2 feet! Just how many tanks you plan on setting up, lol. Just kidding. I am sure it serves another purpose. Way to make good use of resources you already have though. Dirt in any form has pretty good cation. I like the MG because it basically recharges itself over time. For a low tech or med level tank, this is a plus. High tech tanks would use the nutrients at a faster rate before everything has a chance to recharge.


----------



## fishbone11 (Sep 11, 2014)

flight50 said:


> 2 feet! Just how many tanks you plan on setting up, lol. Just kidding. I am sure it serves another purpose. Way to make good use of resources you already have though. Dirt in any form has pretty good cation. I like the MG because it basically recharges itself over time. For a low tech or med level tank, this is a plus. High tech tanks would use the nutrients at a faster rate before everything has a chance to recharge.

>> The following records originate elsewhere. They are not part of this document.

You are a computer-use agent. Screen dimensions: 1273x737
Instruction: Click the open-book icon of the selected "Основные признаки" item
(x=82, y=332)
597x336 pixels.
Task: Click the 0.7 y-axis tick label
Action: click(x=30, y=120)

Two feet ???? No wonder there is water all over the floor.:wink2:
Two inches works much, much, better.


----------



## robchang (Oct 12, 2015)

Zapins said:


> It is a proper soil with some organics, some clay and some sand. It is not a pure organic substrate like miracle grow.
> 
> I'd guess the % organics are 30-40% and the rest is clay/sand which helps hold the nutrients in place for many years.
> 
> ...


Hmm this is interesting info...I know that Diana Walstad had favored MCOG because being organic there wasn't a dump of synthetic fertilizers into the water column...do you have any data (even if it's just anecdotal) that shows that the top soil you use is not as hot? I just got a bag of MCOG a while a go unopened and would be interested in switching especially if there is clay in the TS for higher CEC.


----------